Now, after 65 years, Jensen said that the reunions might be drawing to a close.
“I don’t know if we’ll have them again, I really don’t,” said Jensen. “It’s getting harder and harder for people to drive, and get together.”
Jensen said that a number of classmates already attend Tigard High School’s all-class reunion, held each summer at Cook Park.
“That might be our goal from now on, is to have people come there and get together,” said Jensen. “I just don’t know. If we could see each other once a year at Cook that’d be helpful.”
The class of 1944 lived in a much different Tigard than most residents would recognize today, Jensen said.

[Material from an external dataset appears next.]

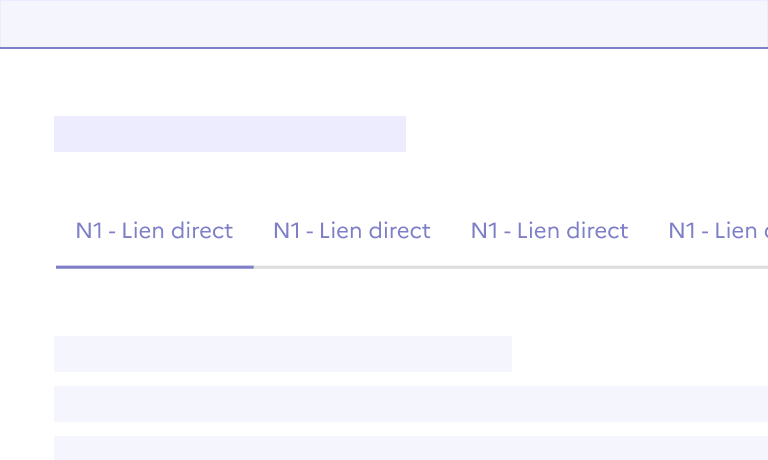Click the grey tab divider under the third tab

“For one thing, there’s paved roads.”
The Tigard that Jensen remembers was a time before Interstate-5 was even an idea. A time when children could sit on the corner of Main Street and not see a single car drive by.
“In those days, if you did after-school activities you probably didn’t have any way to get home, so you would walk.”

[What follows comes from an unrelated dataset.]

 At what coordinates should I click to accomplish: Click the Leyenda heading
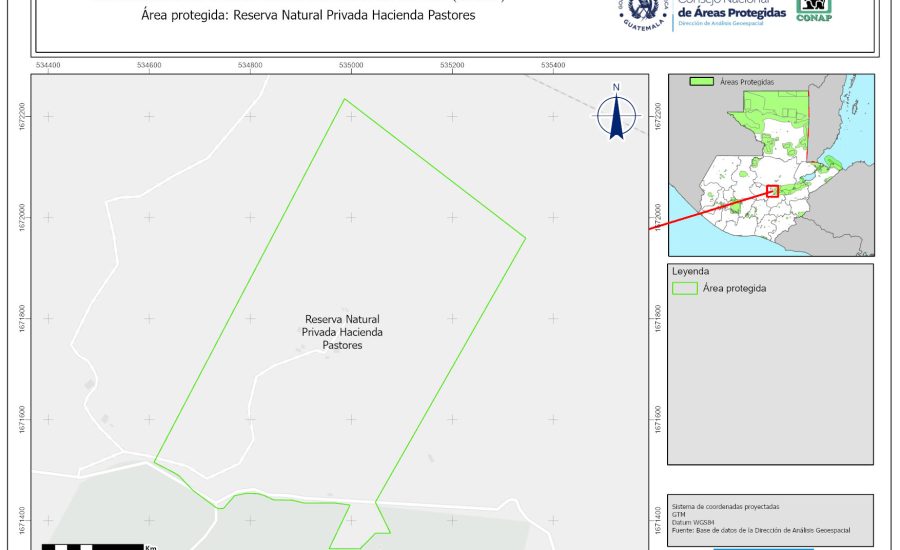point(691,271)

Jensen, who lived in Mapelwood at the time, said that it was not uncommon to walk everywhere you went. “Of course that wasn’t a big deal for us anyway, because there wasn’t any gas or tires (because of World War II).”
Many of the class did their part at home for the war effort, Jensen said.
“There was an old Methodist church across from the high school, and in the tower of the church was a watching station for planes,” Shute said. “You would sit up there with your telescopes and your binoculars and watch for planes.”
On the wall of the outpost was a chart, with the silhouettes of various planes, so that watchers could tell which were friendly and which were part of an invasion force, Shute said.
“I never could tell what any of them were, except for one,” said Shute. “An American P-38. They had plane-spotters for about four years there. I did that during my senior year.”
Jensen also worked as a plane-spotter during high school.
While Shute and Jensen said that they enjoyed their experiences serving their country, Jensen still remembers one important day during her high school experience.
“There were a few Japanese people who went to our school. And then, one day, they just weren’t there anymore,” she said. “They’d been taken away. People just didn’t understand all that.”
After graduation, many of the class joined the service to fight in World War II, including Jensen’s husband who served in the Navy on the U.S.S. Pine Island in the South Pacific.
The class of 1944 did not lose a single man in World War II.
“Of course, in 1944, things were slowly starting to wind down,” Jensen said. “Other classes might have lost folks, but we didn’t.”
But despite the changes that Tigard has seen over the decades, Jensen said that one thing has remained the same.
“They haven’t done a single thing to (Highway) 99W,” she said. “It’s still exactly the same as it was. But there’s a lot more traffic now.”